Skip site navigation (1) Skip section navigation (2)

Re: Operator Classes and ANALYZE

From: Rusty Conover <rconover(at)infogears(dot)com>
To: Simon Riggs <simon(at)2ndquadrant(dot)com>
Cc: <pgsql-bugs(at)postgresql(dot)org>
Subject: Re: Operator Classes and ANALYZE
Date: 2006-11-06 21:47:55
Message-ID: 77971F3B-C24E-4155-8B8B-09F2AE0C0903@infogears.com (view raw or flat)
Thread:
Lists: pgsql-bugs
On Nov 6, 2006, at 1:53 PM, Simon Riggs wrote:

> On Fri, 2006-11-03 at 15:16 -0700, Rusty Conover wrote:
>
>> It doesn't appear that ANALYZE uses the specified operator class for
>> producing statistics on an index when that operator class is not the
>> default for the data type.  This appears to be leading to poor query
>> planning.
>
>> For speed of indexing a few million urls I'm indexing them with a
>> custom data type.

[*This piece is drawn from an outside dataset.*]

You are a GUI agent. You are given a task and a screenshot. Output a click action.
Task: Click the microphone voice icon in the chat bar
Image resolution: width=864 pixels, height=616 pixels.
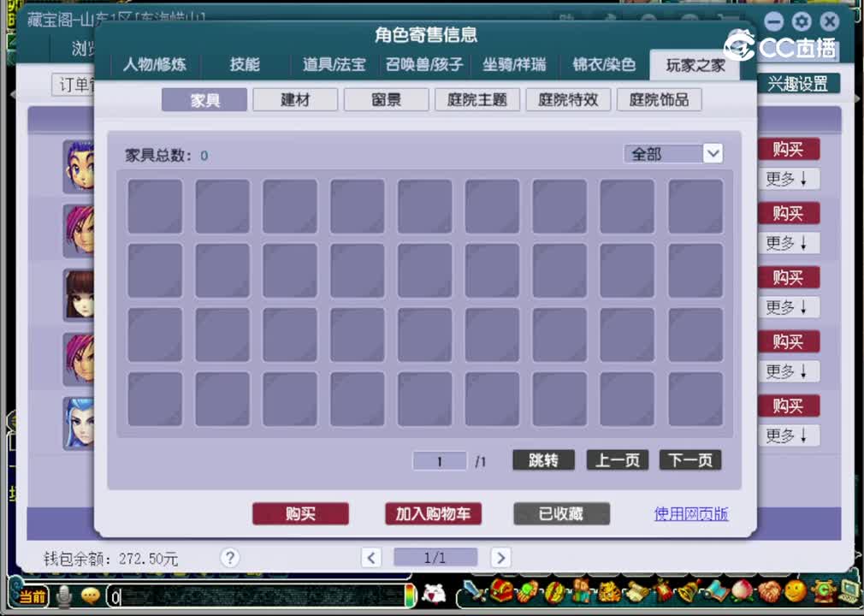click(x=64, y=595)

The data type aptly named "urlhash" has:
>
> Have you read the CREATE TYPE man page, specifically with regard to  
> the
> analyze_function clause? Basically, if you want anything different,  
> you
> have to write an analysis function yourself. This is what PostGIS
> (www.postgis.org) does, if you want to look for specific code  
> examples.


I have read it and works great, because it says it uses the default  
operators = and < to build the statistics which should work great for  
the default operator class.    I don't think I need to write my own  
analyze function because the default behavior works so well.  I just  
want the ANALYZE call to use the index's opclass definitions of = and  
< if the index is created with a custom operator class that is not  
the default for the data type.


>
> ANALYZE collects stats for tables, not indexes, using the default
> operator class for the datatype. So even though you've clearly  
> specified
> an opclass for the index, no stats will be collected using it.
>

I don't think thats correct because, with indexes based on functions  
there are statistics that clearly can't be gathered just directly  
from the table.  Analyze does look at indexes to build up the  
histogram statistics and correlation.  See compute_index_stats in  
analyze.c.


> Alternatively, perhaps you have fallen foul of this situation?
>

> /*
>  * Can't analyze if the opclass uses a storage type
>  * different from the expression result type. We'd get
>  * confused because the type shown in pg_attribute for
>  * the index column doesn't match what we are getting
>  * from the expression. Perhaps this can be fixed
>  * someday, but for now, punt.
>  */
>
> It's in the analyze.c code, but not in the docs.
>
> Be interested in a full report of your research, once you're done.
>

I don't think this applies because the storage type is the same its  
just a separate operator class being used.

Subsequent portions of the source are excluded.